SUPPLIED RECORDS:
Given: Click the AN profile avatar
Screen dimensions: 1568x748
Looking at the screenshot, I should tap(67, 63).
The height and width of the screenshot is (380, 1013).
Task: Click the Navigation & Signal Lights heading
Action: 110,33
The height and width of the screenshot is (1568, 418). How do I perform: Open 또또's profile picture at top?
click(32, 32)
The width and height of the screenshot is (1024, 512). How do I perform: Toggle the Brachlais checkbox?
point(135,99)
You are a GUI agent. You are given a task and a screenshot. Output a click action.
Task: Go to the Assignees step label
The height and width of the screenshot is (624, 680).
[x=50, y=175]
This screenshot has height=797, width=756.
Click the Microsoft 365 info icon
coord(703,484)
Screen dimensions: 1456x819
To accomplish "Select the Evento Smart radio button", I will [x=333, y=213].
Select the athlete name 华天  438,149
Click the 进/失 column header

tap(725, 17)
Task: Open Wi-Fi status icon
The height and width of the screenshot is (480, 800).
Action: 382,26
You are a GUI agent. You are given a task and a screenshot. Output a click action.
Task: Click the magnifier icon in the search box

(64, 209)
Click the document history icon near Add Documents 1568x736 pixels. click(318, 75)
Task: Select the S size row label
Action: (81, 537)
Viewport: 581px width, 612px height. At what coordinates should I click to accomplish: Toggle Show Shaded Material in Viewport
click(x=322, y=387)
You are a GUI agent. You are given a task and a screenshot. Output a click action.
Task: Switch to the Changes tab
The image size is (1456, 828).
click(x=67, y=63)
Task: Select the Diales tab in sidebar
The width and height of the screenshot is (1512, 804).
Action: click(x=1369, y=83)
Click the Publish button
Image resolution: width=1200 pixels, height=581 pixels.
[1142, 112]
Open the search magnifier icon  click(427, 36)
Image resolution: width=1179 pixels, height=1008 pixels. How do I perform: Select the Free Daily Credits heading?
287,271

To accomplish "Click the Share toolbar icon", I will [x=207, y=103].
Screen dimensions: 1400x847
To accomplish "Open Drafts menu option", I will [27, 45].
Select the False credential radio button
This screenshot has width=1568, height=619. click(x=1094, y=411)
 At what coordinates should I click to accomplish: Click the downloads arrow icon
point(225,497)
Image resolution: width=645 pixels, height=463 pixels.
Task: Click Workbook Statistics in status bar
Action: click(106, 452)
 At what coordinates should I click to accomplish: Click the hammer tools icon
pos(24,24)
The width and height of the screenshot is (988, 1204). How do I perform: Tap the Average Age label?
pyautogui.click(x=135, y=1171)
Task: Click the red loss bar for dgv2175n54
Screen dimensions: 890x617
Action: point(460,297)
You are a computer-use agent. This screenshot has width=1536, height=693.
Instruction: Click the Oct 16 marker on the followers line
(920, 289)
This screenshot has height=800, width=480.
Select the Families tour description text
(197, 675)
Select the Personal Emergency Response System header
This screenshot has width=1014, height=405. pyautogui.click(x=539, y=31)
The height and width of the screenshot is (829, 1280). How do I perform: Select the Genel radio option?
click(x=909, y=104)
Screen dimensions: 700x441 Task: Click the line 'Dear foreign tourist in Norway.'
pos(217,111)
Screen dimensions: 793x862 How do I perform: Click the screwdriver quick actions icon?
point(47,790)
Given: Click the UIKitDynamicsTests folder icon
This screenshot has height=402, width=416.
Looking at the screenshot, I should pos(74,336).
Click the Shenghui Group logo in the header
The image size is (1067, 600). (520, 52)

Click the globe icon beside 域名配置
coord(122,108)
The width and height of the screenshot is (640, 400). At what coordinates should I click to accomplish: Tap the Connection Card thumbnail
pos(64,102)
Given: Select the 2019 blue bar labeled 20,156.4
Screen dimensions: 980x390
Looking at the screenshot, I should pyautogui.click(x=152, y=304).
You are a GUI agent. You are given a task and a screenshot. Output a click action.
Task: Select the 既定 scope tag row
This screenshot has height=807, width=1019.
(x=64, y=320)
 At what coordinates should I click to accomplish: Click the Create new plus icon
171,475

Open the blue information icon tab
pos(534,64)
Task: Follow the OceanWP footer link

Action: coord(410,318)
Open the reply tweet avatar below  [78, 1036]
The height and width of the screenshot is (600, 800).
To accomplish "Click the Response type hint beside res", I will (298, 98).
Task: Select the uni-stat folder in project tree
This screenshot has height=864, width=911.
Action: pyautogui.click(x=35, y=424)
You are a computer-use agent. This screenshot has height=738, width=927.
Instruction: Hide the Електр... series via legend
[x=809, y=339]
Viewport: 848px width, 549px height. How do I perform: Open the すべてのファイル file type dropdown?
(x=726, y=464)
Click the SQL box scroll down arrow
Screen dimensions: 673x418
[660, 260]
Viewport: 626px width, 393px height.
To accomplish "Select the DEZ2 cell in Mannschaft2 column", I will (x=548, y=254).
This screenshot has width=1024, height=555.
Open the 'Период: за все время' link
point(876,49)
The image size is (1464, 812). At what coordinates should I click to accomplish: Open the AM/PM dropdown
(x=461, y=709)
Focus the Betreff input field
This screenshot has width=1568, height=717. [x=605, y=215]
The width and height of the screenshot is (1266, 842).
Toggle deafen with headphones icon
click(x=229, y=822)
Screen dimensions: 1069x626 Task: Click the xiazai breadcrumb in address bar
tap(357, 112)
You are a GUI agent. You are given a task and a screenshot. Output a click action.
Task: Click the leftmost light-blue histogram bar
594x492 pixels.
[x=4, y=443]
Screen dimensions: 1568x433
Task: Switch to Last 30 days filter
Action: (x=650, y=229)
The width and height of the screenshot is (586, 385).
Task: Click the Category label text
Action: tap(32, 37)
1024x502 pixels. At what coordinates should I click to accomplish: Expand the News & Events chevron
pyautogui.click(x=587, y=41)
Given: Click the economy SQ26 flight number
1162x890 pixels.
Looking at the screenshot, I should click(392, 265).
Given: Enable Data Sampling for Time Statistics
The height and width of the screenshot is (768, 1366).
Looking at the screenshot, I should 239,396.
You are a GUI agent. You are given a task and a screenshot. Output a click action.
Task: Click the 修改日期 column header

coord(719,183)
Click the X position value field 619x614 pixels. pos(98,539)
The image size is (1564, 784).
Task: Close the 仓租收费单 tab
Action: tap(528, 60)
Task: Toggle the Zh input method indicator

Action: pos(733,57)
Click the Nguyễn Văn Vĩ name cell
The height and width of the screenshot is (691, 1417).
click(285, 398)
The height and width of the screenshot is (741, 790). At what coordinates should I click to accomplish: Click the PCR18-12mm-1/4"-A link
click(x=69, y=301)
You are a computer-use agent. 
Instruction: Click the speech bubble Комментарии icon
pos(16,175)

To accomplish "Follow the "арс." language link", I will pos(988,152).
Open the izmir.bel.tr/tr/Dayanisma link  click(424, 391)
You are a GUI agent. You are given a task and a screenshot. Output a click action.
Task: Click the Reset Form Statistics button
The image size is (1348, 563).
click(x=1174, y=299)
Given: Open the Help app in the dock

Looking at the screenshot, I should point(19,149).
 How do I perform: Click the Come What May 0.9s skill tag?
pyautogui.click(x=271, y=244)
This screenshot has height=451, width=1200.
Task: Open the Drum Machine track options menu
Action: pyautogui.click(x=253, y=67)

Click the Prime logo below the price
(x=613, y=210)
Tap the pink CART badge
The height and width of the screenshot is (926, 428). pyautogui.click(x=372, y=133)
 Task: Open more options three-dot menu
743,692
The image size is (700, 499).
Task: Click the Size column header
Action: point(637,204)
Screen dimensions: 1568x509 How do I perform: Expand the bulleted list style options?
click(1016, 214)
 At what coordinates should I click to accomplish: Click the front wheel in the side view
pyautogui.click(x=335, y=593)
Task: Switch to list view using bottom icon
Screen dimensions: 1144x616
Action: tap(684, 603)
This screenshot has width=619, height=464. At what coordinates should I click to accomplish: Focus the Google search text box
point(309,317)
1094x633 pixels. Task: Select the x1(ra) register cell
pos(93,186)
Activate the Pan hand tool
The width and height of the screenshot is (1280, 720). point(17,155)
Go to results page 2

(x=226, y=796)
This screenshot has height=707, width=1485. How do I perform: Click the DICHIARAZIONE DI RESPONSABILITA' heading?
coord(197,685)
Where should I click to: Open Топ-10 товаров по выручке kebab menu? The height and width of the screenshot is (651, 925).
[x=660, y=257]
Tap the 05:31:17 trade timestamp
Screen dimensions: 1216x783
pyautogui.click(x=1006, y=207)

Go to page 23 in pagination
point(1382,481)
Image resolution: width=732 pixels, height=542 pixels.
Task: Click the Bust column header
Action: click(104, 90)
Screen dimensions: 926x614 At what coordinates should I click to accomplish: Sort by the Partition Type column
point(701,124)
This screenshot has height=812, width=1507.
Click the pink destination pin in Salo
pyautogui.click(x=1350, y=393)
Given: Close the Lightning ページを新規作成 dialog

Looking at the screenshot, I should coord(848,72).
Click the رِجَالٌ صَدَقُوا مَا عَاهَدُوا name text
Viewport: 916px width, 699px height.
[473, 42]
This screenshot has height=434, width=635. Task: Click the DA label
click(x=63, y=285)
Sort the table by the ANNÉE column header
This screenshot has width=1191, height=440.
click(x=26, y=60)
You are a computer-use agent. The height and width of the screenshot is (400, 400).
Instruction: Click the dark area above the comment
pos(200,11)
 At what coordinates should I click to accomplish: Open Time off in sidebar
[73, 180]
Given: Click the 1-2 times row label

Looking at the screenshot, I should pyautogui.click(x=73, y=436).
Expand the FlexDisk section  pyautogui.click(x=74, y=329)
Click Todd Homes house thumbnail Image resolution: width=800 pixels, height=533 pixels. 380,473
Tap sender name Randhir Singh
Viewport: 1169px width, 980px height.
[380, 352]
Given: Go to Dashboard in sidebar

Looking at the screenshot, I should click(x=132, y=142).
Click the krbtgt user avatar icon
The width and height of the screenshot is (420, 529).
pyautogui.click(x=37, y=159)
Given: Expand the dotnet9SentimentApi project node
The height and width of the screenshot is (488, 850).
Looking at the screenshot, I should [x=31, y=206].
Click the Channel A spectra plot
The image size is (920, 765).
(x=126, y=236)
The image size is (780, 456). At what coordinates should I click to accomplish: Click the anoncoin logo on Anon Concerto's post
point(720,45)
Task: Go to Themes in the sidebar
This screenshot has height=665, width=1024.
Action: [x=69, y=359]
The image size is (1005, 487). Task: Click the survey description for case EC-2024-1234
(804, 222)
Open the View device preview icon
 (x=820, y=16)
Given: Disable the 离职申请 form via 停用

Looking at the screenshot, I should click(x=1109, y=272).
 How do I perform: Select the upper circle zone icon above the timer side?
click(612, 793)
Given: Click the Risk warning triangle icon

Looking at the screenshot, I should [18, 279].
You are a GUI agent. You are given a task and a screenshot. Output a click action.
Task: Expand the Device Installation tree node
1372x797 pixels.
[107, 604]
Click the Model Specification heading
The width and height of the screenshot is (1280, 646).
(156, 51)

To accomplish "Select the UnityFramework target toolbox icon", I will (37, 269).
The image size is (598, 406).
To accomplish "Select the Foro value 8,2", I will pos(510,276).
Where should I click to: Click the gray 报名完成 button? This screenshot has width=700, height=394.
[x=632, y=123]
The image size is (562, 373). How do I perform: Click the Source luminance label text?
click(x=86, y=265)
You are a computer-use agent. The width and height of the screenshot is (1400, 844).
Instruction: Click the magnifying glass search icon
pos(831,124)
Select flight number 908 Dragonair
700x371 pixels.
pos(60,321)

WHAT TO DO: Restate, please, word for word the span of records running from the first line to the line bearing "Task: Select the Diales tab in sidebar", both included, and nothing outside it.

EXERCISE RESPONSE:
Given: Click the AN profile avatar
Screen dimensions: 1568x748
Looking at the screenshot, I should tap(67, 63).
The height and width of the screenshot is (380, 1013).
Task: Click the Navigation & Signal Lights heading
Action: 110,33
The height and width of the screenshot is (1568, 418). How do I perform: Open 또또's profile picture at top?
click(32, 32)
The width and height of the screenshot is (1024, 512). How do I perform: Toggle the Brachlais checkbox?
point(135,99)
You are a GUI agent. You are given a task and a screenshot. Output a click action.
Task: Go to the Assignees step label
The height and width of the screenshot is (624, 680).
[x=50, y=175]
This screenshot has height=797, width=756.
Click the Microsoft 365 info icon
coord(703,484)
Screen dimensions: 1456x819
To accomplish "Select the Evento Smart radio button", I will [x=333, y=213].
Select the athlete name 华天  438,149
Click the 进/失 column header

tap(725, 17)
Task: Open Wi-Fi status icon
The height and width of the screenshot is (480, 800).
Action: 382,26
You are a GUI agent. You are given a task and a screenshot. Output a click action.
Task: Click the magnifier icon in the search box

(64, 209)
Click the document history icon near Add Documents 1568x736 pixels. click(318, 75)
Task: Select the S size row label
Action: (81, 537)
Viewport: 581px width, 612px height. At what coordinates should I click to accomplish: Toggle Show Shaded Material in Viewport
click(x=322, y=387)
You are a GUI agent. You are given a task and a screenshot. Output a click action.
Task: Switch to the Changes tab
The image size is (1456, 828).
click(x=67, y=63)
Task: Select the Diales tab in sidebar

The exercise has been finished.